Stored records
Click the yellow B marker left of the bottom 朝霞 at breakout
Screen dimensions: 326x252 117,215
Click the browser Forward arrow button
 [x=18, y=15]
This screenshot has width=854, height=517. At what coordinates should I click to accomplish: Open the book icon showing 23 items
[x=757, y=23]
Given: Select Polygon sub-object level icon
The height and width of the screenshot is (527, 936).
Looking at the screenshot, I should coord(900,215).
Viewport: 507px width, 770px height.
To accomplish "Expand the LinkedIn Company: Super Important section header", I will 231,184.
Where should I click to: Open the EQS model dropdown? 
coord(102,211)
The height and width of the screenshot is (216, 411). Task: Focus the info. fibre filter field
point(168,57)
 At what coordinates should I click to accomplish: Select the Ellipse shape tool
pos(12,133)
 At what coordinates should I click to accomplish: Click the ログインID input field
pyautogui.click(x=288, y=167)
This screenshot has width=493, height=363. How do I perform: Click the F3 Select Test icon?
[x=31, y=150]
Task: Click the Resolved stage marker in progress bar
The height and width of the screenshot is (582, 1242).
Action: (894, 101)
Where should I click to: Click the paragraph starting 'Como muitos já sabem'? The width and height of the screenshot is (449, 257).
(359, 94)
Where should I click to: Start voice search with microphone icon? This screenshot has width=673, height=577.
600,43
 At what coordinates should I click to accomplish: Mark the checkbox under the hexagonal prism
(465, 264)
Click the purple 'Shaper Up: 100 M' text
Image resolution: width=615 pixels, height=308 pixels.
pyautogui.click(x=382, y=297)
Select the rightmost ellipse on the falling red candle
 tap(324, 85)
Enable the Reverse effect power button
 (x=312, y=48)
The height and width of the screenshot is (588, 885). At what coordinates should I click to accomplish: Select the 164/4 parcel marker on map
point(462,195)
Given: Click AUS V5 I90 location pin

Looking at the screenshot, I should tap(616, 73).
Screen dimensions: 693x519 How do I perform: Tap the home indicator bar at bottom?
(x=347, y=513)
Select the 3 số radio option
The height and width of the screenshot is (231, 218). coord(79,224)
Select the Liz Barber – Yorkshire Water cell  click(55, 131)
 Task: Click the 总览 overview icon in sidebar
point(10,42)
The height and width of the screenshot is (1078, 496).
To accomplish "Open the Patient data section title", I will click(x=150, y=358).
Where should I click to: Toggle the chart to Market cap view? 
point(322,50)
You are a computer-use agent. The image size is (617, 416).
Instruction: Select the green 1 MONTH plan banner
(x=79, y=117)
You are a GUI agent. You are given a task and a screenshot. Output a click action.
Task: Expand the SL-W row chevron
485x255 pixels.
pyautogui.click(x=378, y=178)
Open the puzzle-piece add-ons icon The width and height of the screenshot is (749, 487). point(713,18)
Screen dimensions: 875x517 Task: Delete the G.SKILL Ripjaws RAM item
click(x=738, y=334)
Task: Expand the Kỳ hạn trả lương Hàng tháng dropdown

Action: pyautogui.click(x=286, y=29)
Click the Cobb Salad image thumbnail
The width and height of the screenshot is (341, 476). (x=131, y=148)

→ What to work on
The answer must be every line of the records above that holds the word "section".

→ The answer
To accomplish "Expand the LinkedIn Company: Super Important section header", I will 231,184.
To accomplish "Open the Patient data section title", I will click(x=150, y=358).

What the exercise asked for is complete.